Shiffrin and teammates now travel to another Italian ski resort, Kronplatz in Northern Italy’s South Tyrol region, roughly 55 kilometers northwest from Cortina. The 27-year-old phenom will have her next two opportunities to attain the record outright in a pair of GS races, Tuesday and Wednesday.
Based upon previous success at the venue, one has to like her chances. Shiffrin sped to a GS victory on the demanding Kronplatz ‘Erta’ race hill by a staggering 1.21 seconds in January 2019.
“I remember how it felt to ski fast there, but I also think the level of GS skiing is even different now from what it was that year, so I need to be aggressive and on the right timing because if I’m not, I won’t win for sure,” Shiffrin said. “I have the chance to ski it well, so I’ll focus on that.”
Shiffrin has competed on the Kronplatz race hill five times over her illustrious career.

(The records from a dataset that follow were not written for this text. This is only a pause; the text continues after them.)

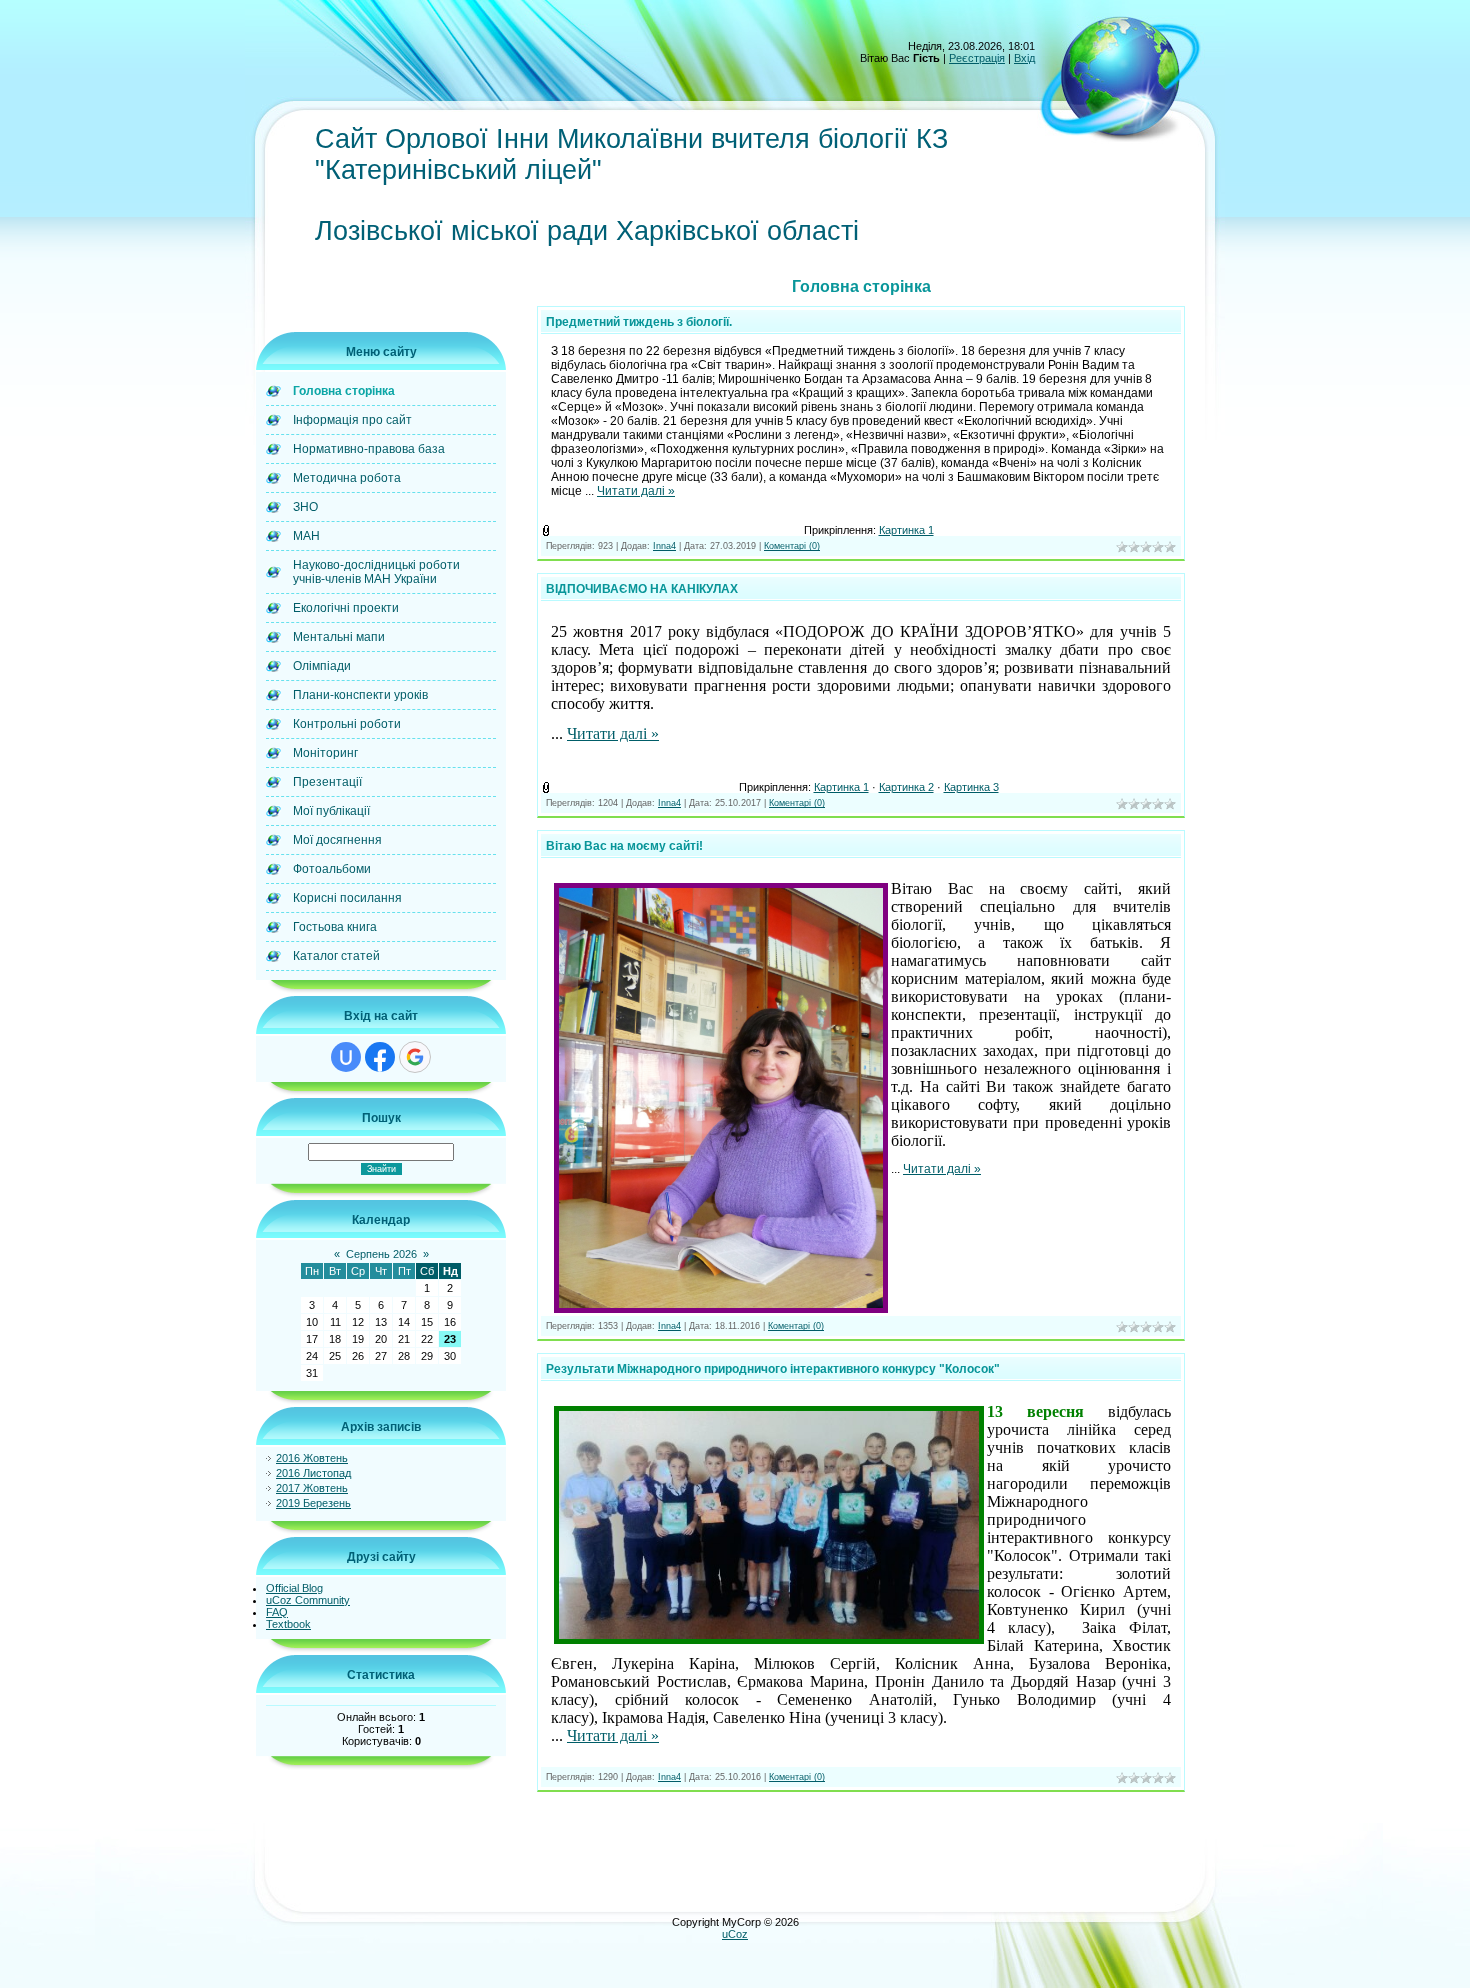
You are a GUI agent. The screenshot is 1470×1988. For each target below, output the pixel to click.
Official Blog (294, 1588)
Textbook (288, 1624)
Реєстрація (977, 58)
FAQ (277, 1612)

In addition to the decisive 2019 victory, she has finished fourth, fifth twice and in 2018, the consistent skier uncharacteristically crashed out in her first run.
“It’s a difficult, very challenging hill – I know how to ski it fast, but I also know that it will be difficult to nail the timing after being on long skis,” Shiffrin said about the Erta course, one of the steepest GS hills on tour. “The timing on that hill is difficult, so I’ll need to make the adjustment very quickly and I’m not sure if I can, but I will try.”
Encouragement from U.S. teammates and fellow racers
When Shiffrin steps into the start gate on Tuesday morning, it will be her fifth attempt at career victory number 83. Prior to three races in Cortina, Shiffrin finished second in a night slalom in Flachau, Austria, on January 10. She equaled Vonn’s mark with a giant slalom win in Kranjska Gora, Slovenia, on January 8.
Shiffrin’s U.S. teammates and foreign opponents have been highly supportive, heaping well-deserved praise as she inches closer to ‘Goat’ status.
“I’ve learned so much from Mikaela and we really just feed off each other,” said Isabella Wright, who was second in a Cortina training run and continues to display great promise. “She has so much wisdom and can teach me so much.”
“Mikaela Shiffrin is the most legendary skier that we have right now – it’s cool being able to ski in her era,” said Norwegian Ragnhild Mohwinckel, who won Sunday’s super-G in Cortina. 
“The numbers speak for themselves – she’s an amazing skier, the best ever probably,” said Kira Weidle, Germany’s best downhiller.
Shiffrin’s teammate Breezy Johnson has competed alongside her on World Cup since December 2016.
“It was super exciting to be part of Lindsey’s career and super exciting to part of this moment (with Mikaela) and I wish her all the best, but I think in many ways they’re both already the greatest of all-time in their owns ways and rights. I’m definitely excited to see her get the monkey off her back at some point.”
Stifel U.S. Ski Team women’s alpine head coach Paul Kristofic emphasized the magnitude and impact of both Shiffrin and Vonn’s numerous accomplishments in the sport.
“To have the most winning racers in history, it’s actually hard to put words to how big that is,” Kristofic said. “When you actually look at their number of podiums and wins it’s kind of mind-boggling. Most racers just dream to win a couple of World Cups. 
“Our hope absolutely is that it inspires young athletes to see that it’s definitely possible through hard work and dedication.
“It’s cool because they’re really paving a new path that’s never been done before and that’s something truly special in any sport,” he said.
While most of the talk has been about Shiffrin passing Vonn with victory No. 83, Mikaela is also in pole position to move past Lindsey with a fifth overall title this season. Shiffrin leaves Cortina with 122 valuable World Cup points, increasing her season tally to 1,317. She leads nearest challenger Petra Vlhova by 521 points after 24 of 39 races.